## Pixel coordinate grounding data
◆ ◆ ◆ ◆ ◆

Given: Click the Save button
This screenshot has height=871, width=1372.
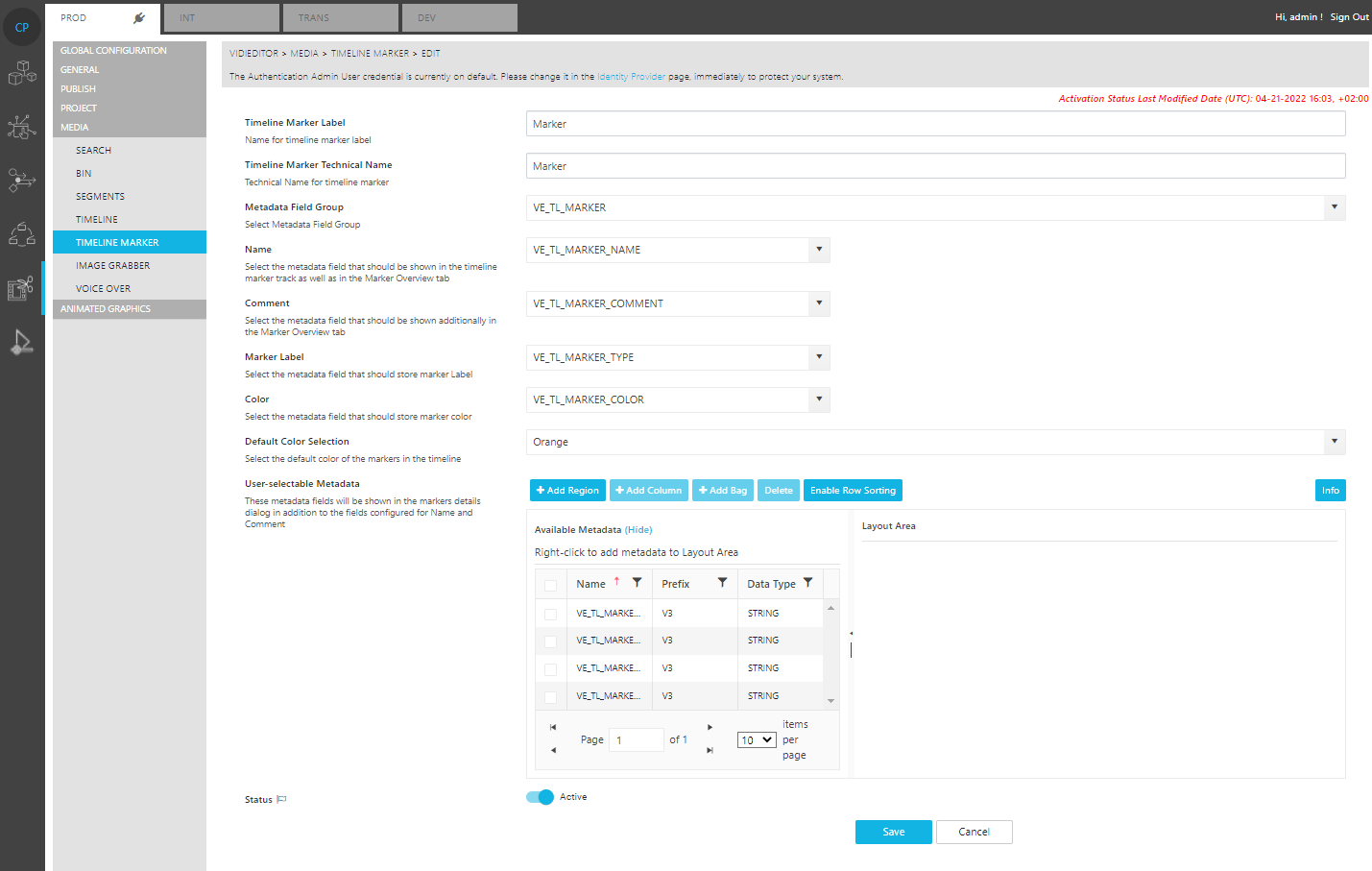Looking at the screenshot, I should [893, 832].
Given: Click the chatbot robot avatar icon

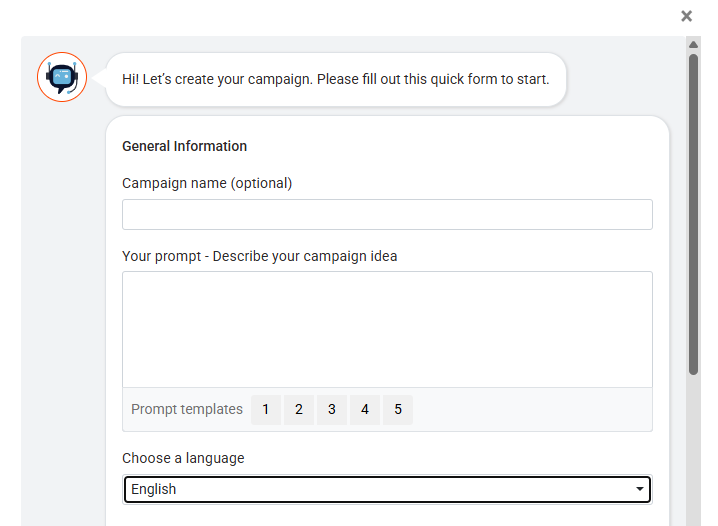Looking at the screenshot, I should [x=62, y=77].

◆ ◆ ◆ ◆ ◆

## TASK STATEMENT
Write out all the entries exactly, except for the pictures.

## SOLUTION FOR THIS PROBLEM
Given: Click the Save button
This screenshot has height=871, width=1372.
Looking at the screenshot, I should [893, 832].
Given: Click the chatbot robot avatar icon

Looking at the screenshot, I should [x=62, y=77].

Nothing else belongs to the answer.